The Bengals (10-6) will play the New York Jets (9-7) on Saturday at Paul Brown Stadium, giving Palmer his long-awaited chance.
``That has driven me,'' Palmer said. ``But really what drives you is watching the wild-card round at Home. Flying back to your hometown and watching it with your family or friends, that drives you.
``Any NFL player sitting at home watching games is putting on a show. Nobody enjoys watching the first round, second round, third round, the Super Bowl. It's tough to do. I think that is something that has really driven our team, and definitely me.''
The 30-year-old quarterback knows it's an important moment for his legacy as well as Bengals history. Cincinnati is making only its second playoff appearance in the last 19 years. Palmer knows that even though he's been a Pro Bowl MVP and one of the league's top passers over several seasons, he'll be judged on his playoff results.
``Absolutely,'' he said. ``It is how quarterbacks are remembered, created, judged.''
His latest season hasn't helped him much that way.
Palmer's role was de-emphasized in Cincinnati's revamped run-first offense. He has thrown only 466 passes - the fewest for a full season since his first year as a starter. His statistics are average and his 83.6 passer rating ranks 16th out of the 32 NFL starting quarterbacks.
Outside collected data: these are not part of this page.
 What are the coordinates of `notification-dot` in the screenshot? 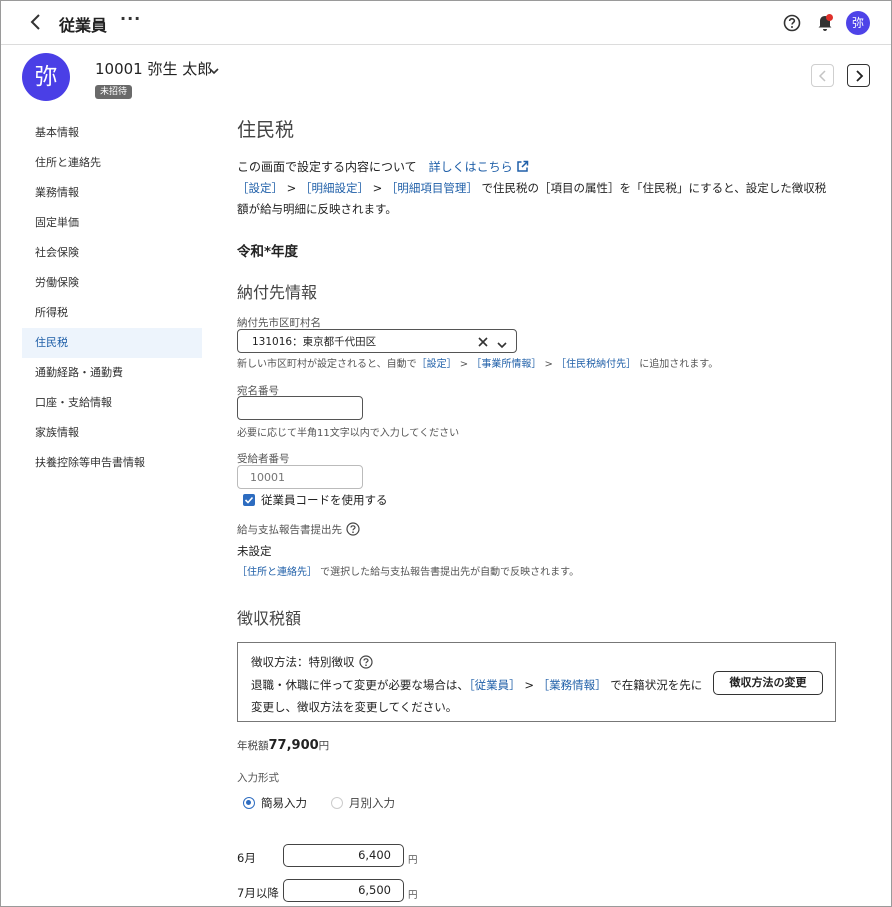 It's located at (830, 18).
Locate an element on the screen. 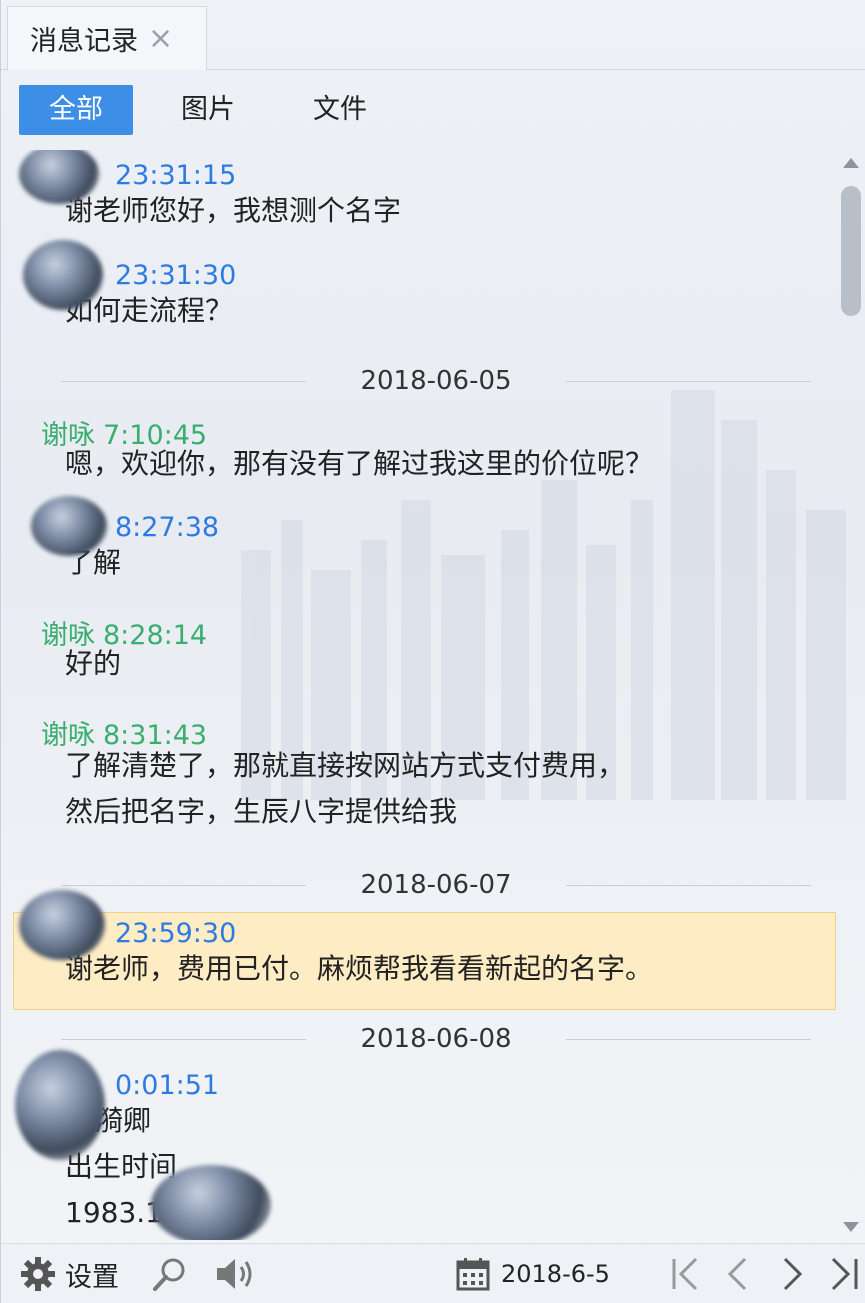  message-text: 了解清楚了，那就直接按网站方式支付费用， is located at coordinates (346, 766).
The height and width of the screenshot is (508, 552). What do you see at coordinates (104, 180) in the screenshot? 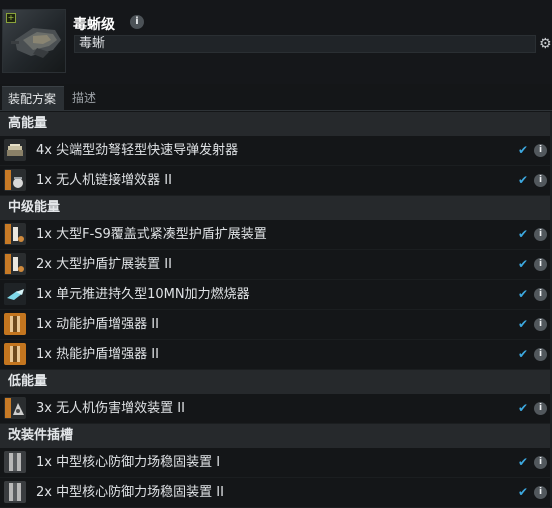
I see `module-label: 1x 无人机链接增效器 II` at bounding box center [104, 180].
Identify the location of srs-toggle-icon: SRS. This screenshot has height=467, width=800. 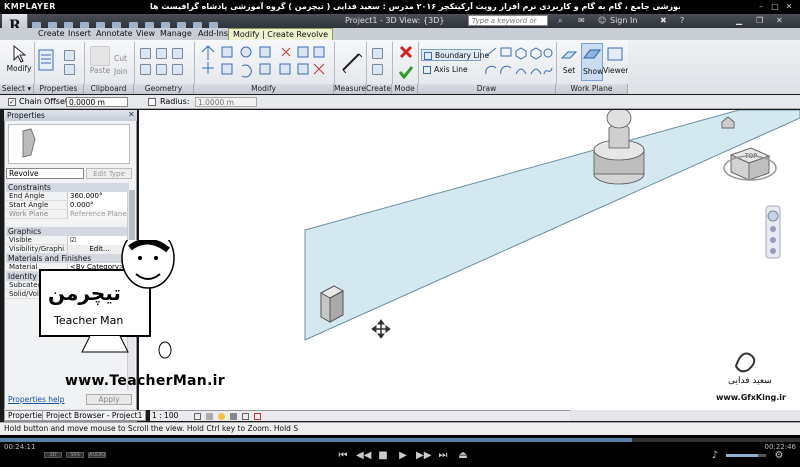
(75, 455).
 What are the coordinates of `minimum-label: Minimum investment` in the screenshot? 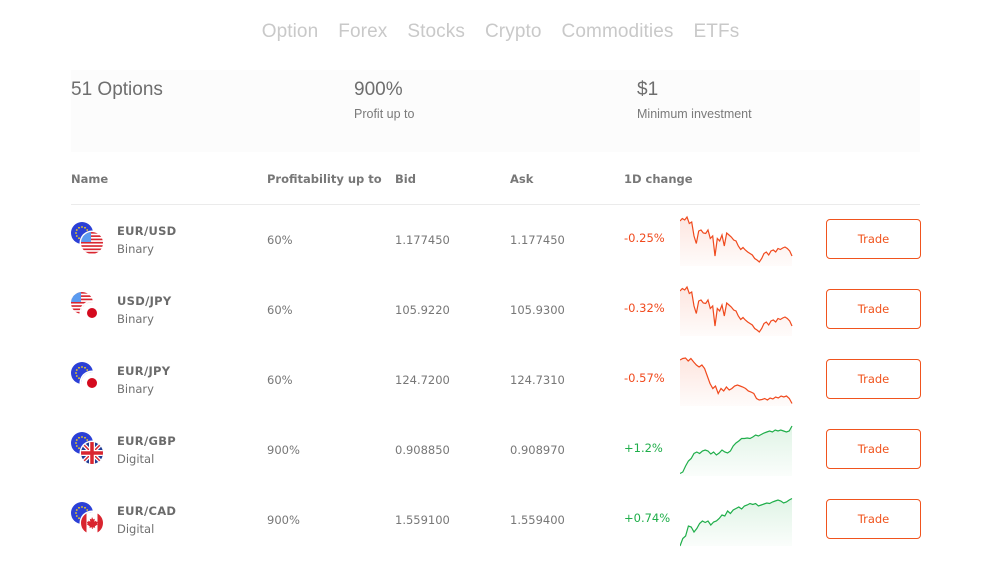 It's located at (694, 114).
Of the 12 quarterbacks in the playoffs, only Jets rookie Mark Sanchez has worse numbers. At least he's coming off a win; Palmer is coming off the worst passing performance of his career.
Playing in cold, windy conditions that bothered his receivers, Palmer went 1 for 11 for no yards and one interception last Sunday while playing into the third quarter of a 37-0 loss at the Jets. Three of his passes went through his receivers' hands.
The Bengals had little at stake, and acted like it. Palmer wasn't the problem.
``He had a lot of things go against him, like he had three dropped balls that I can remember right offhand,'' Jets coach Rex Ryan said. ``I will tell you one thing: He can spin it with the best of them. If they want to get rid of Carson Palmer, we will take him.''
Palmer's seven years in the NFL haven't played out the way he expected. The Heisman Trophy winner from Southern California was the first overall pick in 2003 and sat out his rookie season, watching Jon Kitna run the offense.
In only his second year as a starter, he threw for 32 touchdowns and led the Bengals to their first playoff appearance since 1990. The Bengals faced the rival Steelers in their wild-card game at Paul Brown Stadium, and forced Pittsburgh to punt on the opening series.
Cincinnati took over at its 11-yard line. Palmer handed off to Rudi Johnson for a 1-yard gain, then took a snap from Richie Braham and dropped back to pass. He held the ball a second longer than usual, allowing Henry to run past cornerback Deshea Townsend down the right sideline.
The throw was perfect, hitting Henry in stride for a 66-yard gain, the longest pass completion in Bengals playoff history. The crowd of 65,870 erupted, then went silent when it realized that Palmer was down. Oelhoffen had crashed into his lower leg just as he released the ball, shredding ligaments and dislocating his kneecap.
Henry also hurt his right knee while making the catch, aggravated it a few plays later and had to be helped off the field. The Bengals melted down to a 31-17 loss that left them feeling cheated.
``That 2005 game doesn't count,'' receiver Chad Ochocinco said. ``I've never played in the playoffs. It was very short. This is really my first playoff game.''
Palmer didn't miss a game the following season. He wasn't the same, either, struggling to regain his touch as the Bengals went 8-8. They started slowly and finished 7-9 in 2007, then came apart after Palmer tore a tendon and ligament in his passing elbow last season, limiting him to four games.
Palmer wondered when he might get another playoff chance.
``I always assumed and hoped and prayed that I would,'' he said. ``I just didn't know what year it would be.''
Even though the Bengals lost that 2005 game in the playoffs, they were convinced that Palmer would get them back there soon.
``Truthfully, everybody around here thought we were headed in the right direction as long as we got him back healthy,'' offensive guard Bobbie Williams said. ``It didn't turn out like that the next couple of seasons, but it seems with the foundation we've got now, we're headed in the right direction.